12.3. Making from scratch

To remove a previously made distribution entirely, do

make clean

The next make — with whatever options you desire — will be on a fresh slate.

12.4. Deploying to website

To deploy a built distribution to the website, do

make deploy

Deployment is described in more detail in the repo’s README.

13. For users of legacy script build-pathway

Before the Makefile-based system was implemented, builds were done using a shell script called build-pathway. For those familiar with its usage and unable to let go, a new script build is provided whose API is similar to build-pathway, and which is actually a wrapper that calls the new make under the hood.

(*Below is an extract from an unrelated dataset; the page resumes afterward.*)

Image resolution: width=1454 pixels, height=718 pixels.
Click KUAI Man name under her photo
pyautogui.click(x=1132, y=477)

The new name build is used because build-pathway (singular) would now be a bit of a misnomer: the underlying make always creates or updates all pathways (i.e., courses). Nevertheless, for those who really can’t help using the old name, build-pathway is provided a trivial identity wrapper for build. Just remember that you cannot supply names of specific pathways to build: Such arguments are ignored with a helpful diagnostic.

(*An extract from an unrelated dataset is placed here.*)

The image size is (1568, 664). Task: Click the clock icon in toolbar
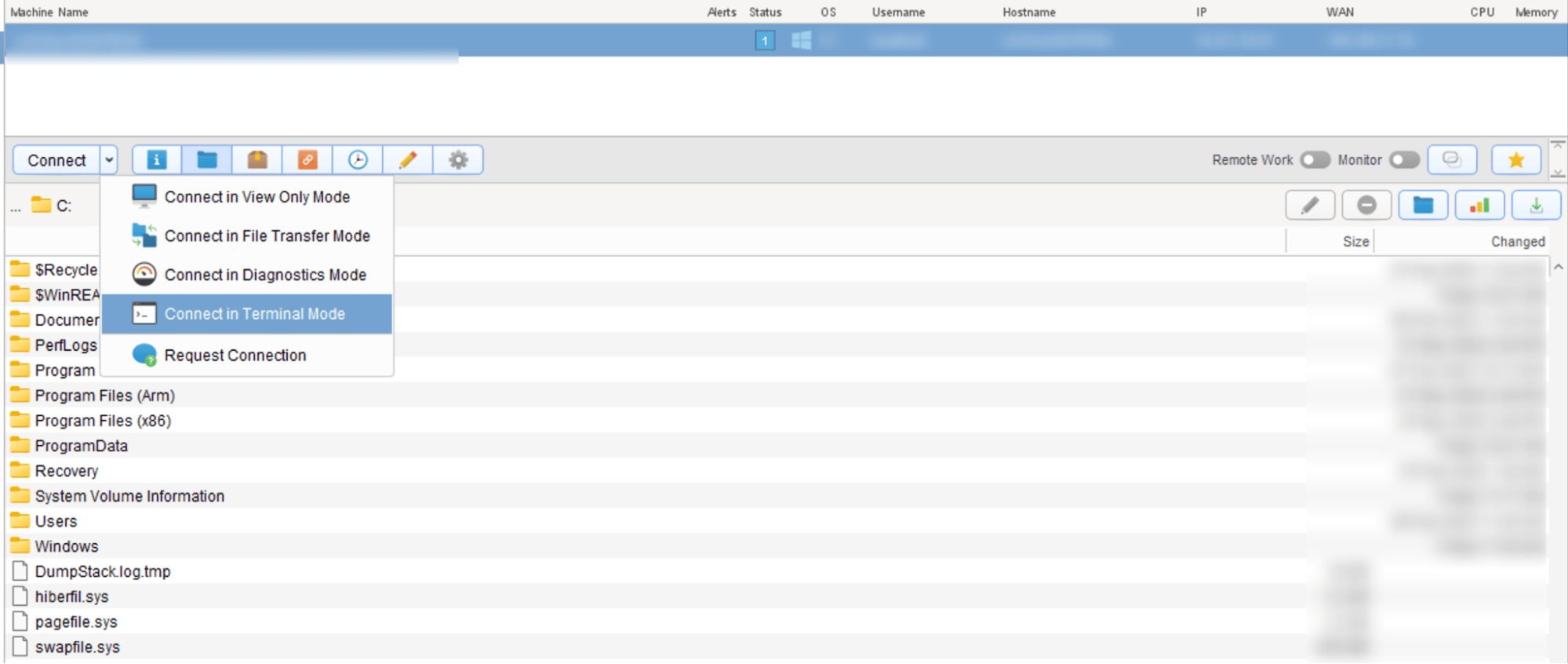[x=358, y=160]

build takes the following options:

--book (aka --pdf, -b): generates PDFs, both for individuals and the workbooks
--deploy: deploys to website. Uses existing distribution/, if not, makes it first. May be preceded with settings for SKIPLIB, SEASON, YEAR
--force (aka --superforce, --super-force, -f, -F): builds from scratch, scrubbing any previous distribution/
--help (aka -h): displays help and exists
--link (aka --verify-links, -l): verify all the links in the documentation
--natlang L: builds doc for the natural language L (default: en-us)

Options may be combined in any order.

The --help and --version options overwhelm all other options: they display info but do not build.

Use -fb or -bf for the often useful combination of --force and --book, used to make a final-cut distribution including the workbook PDFs after the source has been debugged to satisfaction.

An experimental option --adocjs is provided that tells the build to use the Node version of Asciidoctor rather than the Ruby one.